Another thing my loving but humanly misguided parents taught me that I had to unlearn was not using my words. They commanded me to always hold my head high and never let anyone suspect that they hurt me. With a lot of practice, I got to be very good at silently suffering until I felt numb. Which enabled a lot of mistreatment. Which toughened me up for more ensuing pain from these toxic people because they learned they can do anything and I wouldn’t speak up.

Terrible cycle.

So when my friends suggested I fake it till I make it with this person who made me crumble on what was supposed to be a fun trip, I felt a very clear resolution rise from my stomach and into my heart.

I am no longer pretending with people who hurt me that they didn’t hurt me.

In deciding that, every superficial conversation initiated by this person felt like an uncomfortable game of charades. I took two more days to steel myself to speak up and when I did, it felt so good to be honest. Not only to him but also to myself. I felt strong. Powerful.

Who would have thought that in admitting feelings of hurt, you can actually feel strong and powerful?

  • Bernadette Moke

    HUGS! Glad you followed your gut.

  • I think it’s easy as an introverted type to find power in staying silent…but everyone does it differently. There have been times when speaking up yielded the best result. Good for you for being brave and speaking your piece! There’s no room for toxic relationships when we all have such a finite time on this planet.

  • Ugh! I’m so sorry you had a falling out with a friend during your trip! I’m sure that is not how you wanted to spend your time in New York. :(

    I love the mantra about not crying over people who aren’t crying about you.
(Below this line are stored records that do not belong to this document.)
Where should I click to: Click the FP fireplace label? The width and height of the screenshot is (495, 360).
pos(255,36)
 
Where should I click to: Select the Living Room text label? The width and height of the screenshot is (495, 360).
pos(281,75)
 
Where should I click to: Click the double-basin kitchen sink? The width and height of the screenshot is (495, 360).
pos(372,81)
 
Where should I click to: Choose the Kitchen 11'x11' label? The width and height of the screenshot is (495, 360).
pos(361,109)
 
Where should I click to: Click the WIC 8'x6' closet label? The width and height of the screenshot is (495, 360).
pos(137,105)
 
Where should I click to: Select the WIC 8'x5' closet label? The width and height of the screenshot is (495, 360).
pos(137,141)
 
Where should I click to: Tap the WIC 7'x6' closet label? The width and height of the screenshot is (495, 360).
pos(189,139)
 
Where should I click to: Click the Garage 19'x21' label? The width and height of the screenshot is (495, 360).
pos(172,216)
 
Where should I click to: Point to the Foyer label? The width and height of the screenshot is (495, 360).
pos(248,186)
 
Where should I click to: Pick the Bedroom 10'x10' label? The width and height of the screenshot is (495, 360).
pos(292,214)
Someone told me that long before I met Chris and was crying over some jerkface all the time who wasn’t right for me and it really opened up my eyes.

    I think your decision to not hude your hurt from the hurters is a smart one and I hope it brings you more happiness and less toxic people in your life!

  • lisasyarns

    I am so sorry to hear that you had a falling out with a close friend, especially in the midst of a trip that was supposed to be so much fun. Kudos to you for standing up for yourself and letting this person know that what he did was not OK. I an see how you felt powerful and strong as a result.
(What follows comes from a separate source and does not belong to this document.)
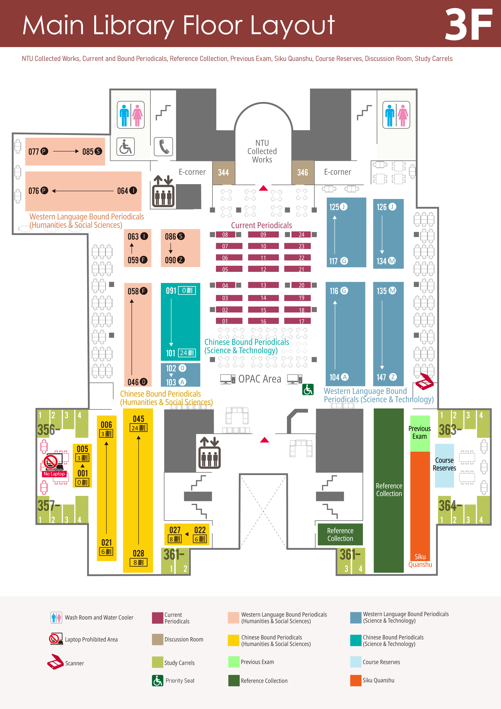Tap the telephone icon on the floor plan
[163, 147]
  • You are a strong, brave, inspirational woman, Linda. You had to make a tough call, and you did something so strong, so powerful, and something YOU NEEDED TO DO FOR YOU. You had to stand up for yourself, and that’s an amazing thing.
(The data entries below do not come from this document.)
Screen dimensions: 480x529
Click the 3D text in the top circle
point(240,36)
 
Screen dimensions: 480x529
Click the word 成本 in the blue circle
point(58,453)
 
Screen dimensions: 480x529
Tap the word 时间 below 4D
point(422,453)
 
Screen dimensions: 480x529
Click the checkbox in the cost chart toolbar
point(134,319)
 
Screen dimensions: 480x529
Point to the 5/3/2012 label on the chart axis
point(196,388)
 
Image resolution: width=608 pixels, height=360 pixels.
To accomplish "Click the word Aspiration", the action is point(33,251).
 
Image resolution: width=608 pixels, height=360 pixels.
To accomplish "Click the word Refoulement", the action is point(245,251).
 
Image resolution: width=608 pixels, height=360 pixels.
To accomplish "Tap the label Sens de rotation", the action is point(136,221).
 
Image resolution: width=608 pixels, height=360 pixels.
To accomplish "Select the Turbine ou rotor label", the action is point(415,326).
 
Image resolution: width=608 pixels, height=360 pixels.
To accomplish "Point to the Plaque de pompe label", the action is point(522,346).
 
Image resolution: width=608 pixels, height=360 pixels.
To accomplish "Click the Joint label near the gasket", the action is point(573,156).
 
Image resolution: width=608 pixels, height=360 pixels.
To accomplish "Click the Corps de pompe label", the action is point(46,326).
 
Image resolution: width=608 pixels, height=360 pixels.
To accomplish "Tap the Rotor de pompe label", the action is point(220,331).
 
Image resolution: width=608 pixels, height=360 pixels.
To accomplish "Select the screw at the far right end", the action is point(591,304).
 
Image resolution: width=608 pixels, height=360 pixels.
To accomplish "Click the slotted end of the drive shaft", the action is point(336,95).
    I’m sorry NYC wasn’t the adventure you were hoping for. And that you now have this sad memory of your trip there. But you can also remember the time you stuck up for yourself, told someone you weren’t going to put up with this kind of behavior, and found the courage to walk away.

    Love you, friend. <3

  • Well I have experienced a falling out with a friend recently too. Ultimately, I made the decision to let go of that friendship because of the immense pain you mentioned, and realizing that it was a very unhealthy relationship. We learn that we can’t be people pleasers, we need to work on pleasing ourselves and protecting our hearts.

    Not every trip is grand…As much as I love traveling, I’ve had some bad trips too! I’m proud of you for speaking up. Keep going in the direction of strength!

  • Megan

    This is a thoughtful, powerful post, Linda. Growing up in the Midwest with Lutheran/Scandiavian family means everyone hides everything, and it’s so unhealthy in my view. It took a long time before I decided I could no longer just pretend things were OK for the sake of… whatever it was supposed to help. I’ve made some really, really tough choices in light of that, but ultimately I’ve emerged from the other side a stronger person with a healthier mental outlook. Only YOU know what is right for you.

  • “Who would have thought that in admitting feelings of hurt, you can actually feel strong and powerful?”

    Nailed it. In this society, no one likes to admit that they’re feeling hurt or vulnerable. People think it will make them seem weak, but doing so takes balls. Balls! You’ve never come across as a faker which I really appreciate.